START PASSAGE SHOWN

There has been particular demand for air defence systems driven by long-standing conflicts in Syria and Yemen, along with fears about Iran and frictions among the GCC states, and with investment in long, medium and short-range capabilities all in evidence.

The full Artillery and Air Defence Market Report and Forecast 2019-2029 covers the global market for the systems over the next decade.

‘Total spending is expected to be around £28 billion over the next 10 years, but the vast majority of this is already committed through to the middle of the 2020s, said Matt Smith, director of analysis. ‘There are very few new programmes visible in the later years of the decade, which is likely to be due to funding being shifted into upgrading and sustaining the capabilities that have been acquired.’

This surge in activity is particularly evident in Saudi Arabia, which is by far the largest market in the region with total estimated spending of $17 billion over the next 10 years. A key concern within Saudi Arabia is protection against missile and drone strikes from Houthi rebels in Yemen and longer-range attacks from Iran.

These concerns have been borne out by high-profile attacks in 2017 and 2019 and have led to procurement of new systems and the deployment of additional air-defence capabilities into the country by the US.

‘The country’s procurement spending in air defence is dominated by its biggest programme: procurement of Terminal High Altitude Air Defence (THAAD), which could eventually be worth $15 billion,’ Smith continued. The most recent increment of the deal saw Lockheed Martin awarded a $1.5 billion contract for THAAD interceptors in April 2019. The whole programme is expected to be completed by 2026.

For its medium-range capability Saudi Arabia operates 22 Patriot fire batteries, comprising 21 systems acquired between 2014 and 2017 for $1.7 billion and rebuilt to PAC-3 configuration, plus one additional battery acquired in 2017. It is also negotiating for the sale the S-400 long-range air defence system from Russia, worth an estimated $2 billion.

The UAE also fields both THAAD and Patriot, taking delivery of nine PAC-3 batteries between 2012 and 2014, with two THAAD batteries acquired in the same time frame under a $2.5 billion deal.

END PASSAGE SHOWN
START RECORDS

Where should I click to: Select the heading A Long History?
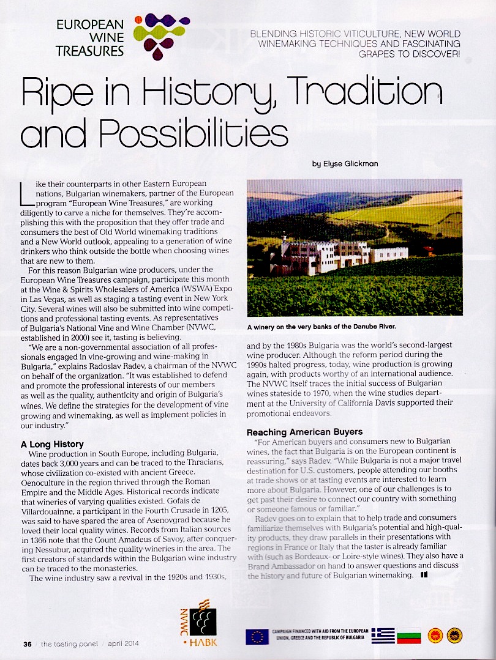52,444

END RECORDS
START RECORDS

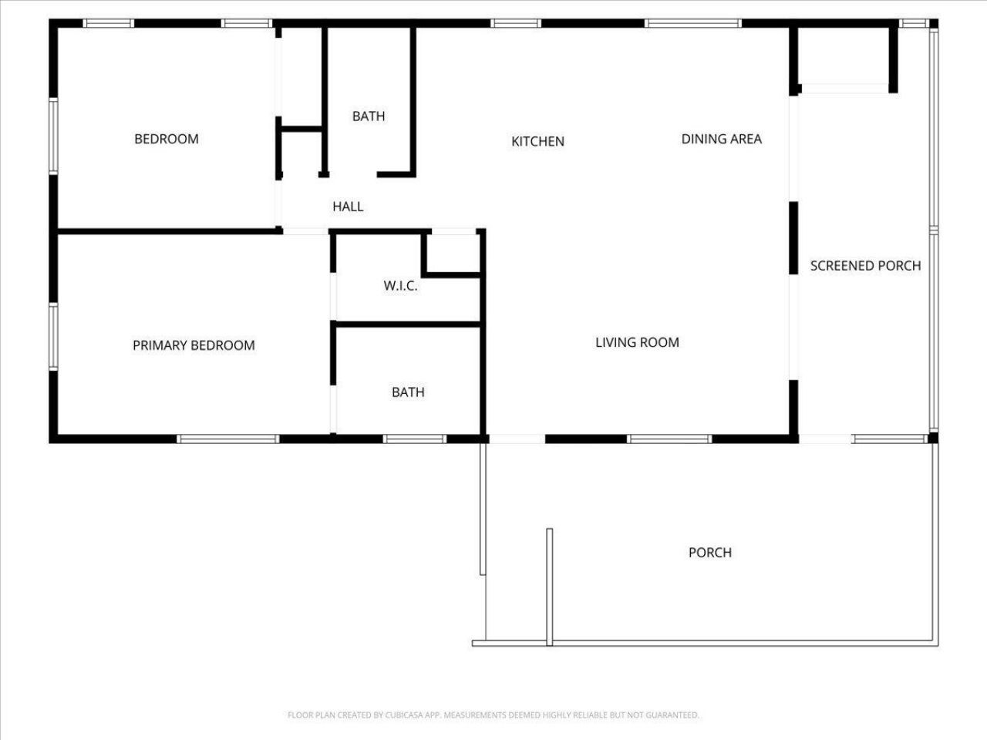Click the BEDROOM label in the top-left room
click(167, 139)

END RECORDS
START RECORDS

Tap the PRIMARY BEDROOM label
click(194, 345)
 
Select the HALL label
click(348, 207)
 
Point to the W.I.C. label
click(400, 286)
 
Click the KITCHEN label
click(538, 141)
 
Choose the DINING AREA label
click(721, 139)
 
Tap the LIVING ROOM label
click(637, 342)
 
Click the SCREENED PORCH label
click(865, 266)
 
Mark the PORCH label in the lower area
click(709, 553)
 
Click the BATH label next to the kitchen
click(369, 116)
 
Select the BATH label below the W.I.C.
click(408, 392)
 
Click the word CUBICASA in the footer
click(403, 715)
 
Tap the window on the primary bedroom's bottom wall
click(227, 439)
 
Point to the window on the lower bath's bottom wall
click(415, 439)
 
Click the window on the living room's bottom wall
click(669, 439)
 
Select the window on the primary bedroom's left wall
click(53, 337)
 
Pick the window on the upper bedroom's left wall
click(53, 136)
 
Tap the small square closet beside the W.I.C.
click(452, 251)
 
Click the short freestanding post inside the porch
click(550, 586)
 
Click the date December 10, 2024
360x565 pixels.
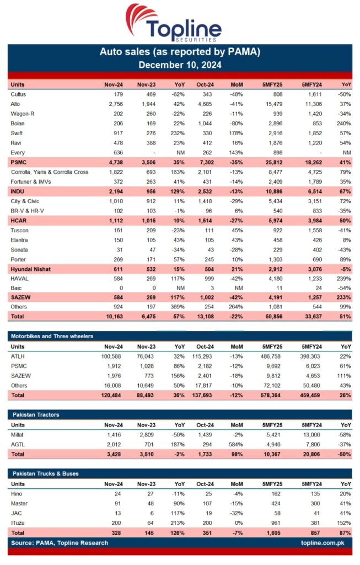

END RECORDS

TASKS AND EXERCISES:
A. In the passage on Middle East air defence spending, what contract was Lockheed Martin awarded in April 2019?
B. Extend the passage on Middle East air defence spending with a few more sentences that follow on from its final sentence about the UAE.

SET OF ANSWERS:
A. A $1.5 billion contract for THAAD interceptors.

B.
Its future requirements are more focussed on short-range capabilities, with a replacement for the Hawk short/medium-range GBAD system expected. Lockheed Martin, Diehl Defence, and Saab are expected to offer their new jointly developed Falcon system.

Another country looking to diversify its defence supplier base is Qatar. In 2014, Qatar ordered ten Patriot PAC-3 batteries under a $7.6 billion deal, with delivery scheduled by the end of 2019, however Qatar has reportedly also expressed an interest in acquiring the S-400. For its short-range needs Qatar has turned to NASAMS, provided by Raytheon and Kongsberg.

Israel has one of the most sophisticated and modern layered land-based air defence networks, due to both traditional and asymmetric threats from neighbouring territories. This network includes ten Iron Dome fire batteries (operational since 2010), seven Patriot systems, and Arrow, Barak 8 and David’s Sling batteries.

The US contributed financially to the development of the latter, and there are two systems deployed, enough to cover all of the country, in service with the Israel Defence Force since 2016.

The land-based variant of Barak 8 also became operational in 2017, but Israel is moving to the indigenous Barak MX variant, developed by IAI based on the Barak family, which incorporates three different interceptors and offers flexibility according to customer needs.